AIM OF THE TASK:
Pick out each line in these entries that contains the string "computer".

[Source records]
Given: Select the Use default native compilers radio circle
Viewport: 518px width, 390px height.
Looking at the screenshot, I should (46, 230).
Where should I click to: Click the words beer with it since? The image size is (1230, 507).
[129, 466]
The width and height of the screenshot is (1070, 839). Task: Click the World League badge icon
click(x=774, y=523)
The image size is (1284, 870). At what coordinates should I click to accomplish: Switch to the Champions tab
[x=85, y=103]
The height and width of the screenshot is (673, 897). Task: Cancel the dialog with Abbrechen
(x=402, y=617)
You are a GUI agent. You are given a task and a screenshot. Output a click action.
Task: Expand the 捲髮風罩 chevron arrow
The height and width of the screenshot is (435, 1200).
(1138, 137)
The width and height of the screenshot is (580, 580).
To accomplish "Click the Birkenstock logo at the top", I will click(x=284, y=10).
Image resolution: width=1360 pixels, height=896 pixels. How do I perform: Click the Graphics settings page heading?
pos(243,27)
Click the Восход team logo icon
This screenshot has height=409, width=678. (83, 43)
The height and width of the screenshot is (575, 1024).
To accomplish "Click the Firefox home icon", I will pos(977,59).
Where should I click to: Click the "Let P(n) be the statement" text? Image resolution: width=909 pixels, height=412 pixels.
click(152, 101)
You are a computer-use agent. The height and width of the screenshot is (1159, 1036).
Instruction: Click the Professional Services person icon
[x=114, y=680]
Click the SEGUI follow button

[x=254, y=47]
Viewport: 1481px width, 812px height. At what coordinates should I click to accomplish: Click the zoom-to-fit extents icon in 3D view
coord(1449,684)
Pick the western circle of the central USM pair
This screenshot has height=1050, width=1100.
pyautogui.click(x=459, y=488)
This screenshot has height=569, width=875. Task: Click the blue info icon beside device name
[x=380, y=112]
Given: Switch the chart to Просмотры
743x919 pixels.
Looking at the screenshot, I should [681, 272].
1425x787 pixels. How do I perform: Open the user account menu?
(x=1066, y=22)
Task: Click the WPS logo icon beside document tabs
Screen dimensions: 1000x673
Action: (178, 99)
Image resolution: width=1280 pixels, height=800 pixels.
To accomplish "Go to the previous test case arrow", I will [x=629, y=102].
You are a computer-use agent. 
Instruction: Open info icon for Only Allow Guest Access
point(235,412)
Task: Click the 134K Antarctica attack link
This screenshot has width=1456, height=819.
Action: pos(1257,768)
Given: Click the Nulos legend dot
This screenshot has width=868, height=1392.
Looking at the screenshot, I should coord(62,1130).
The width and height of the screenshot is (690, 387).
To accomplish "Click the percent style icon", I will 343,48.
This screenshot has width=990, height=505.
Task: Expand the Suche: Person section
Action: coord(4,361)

TASK ANSWER:
You are a computer-use agent. The height and width of the screenshot is (1159, 1036).
You are a computer-use agent. 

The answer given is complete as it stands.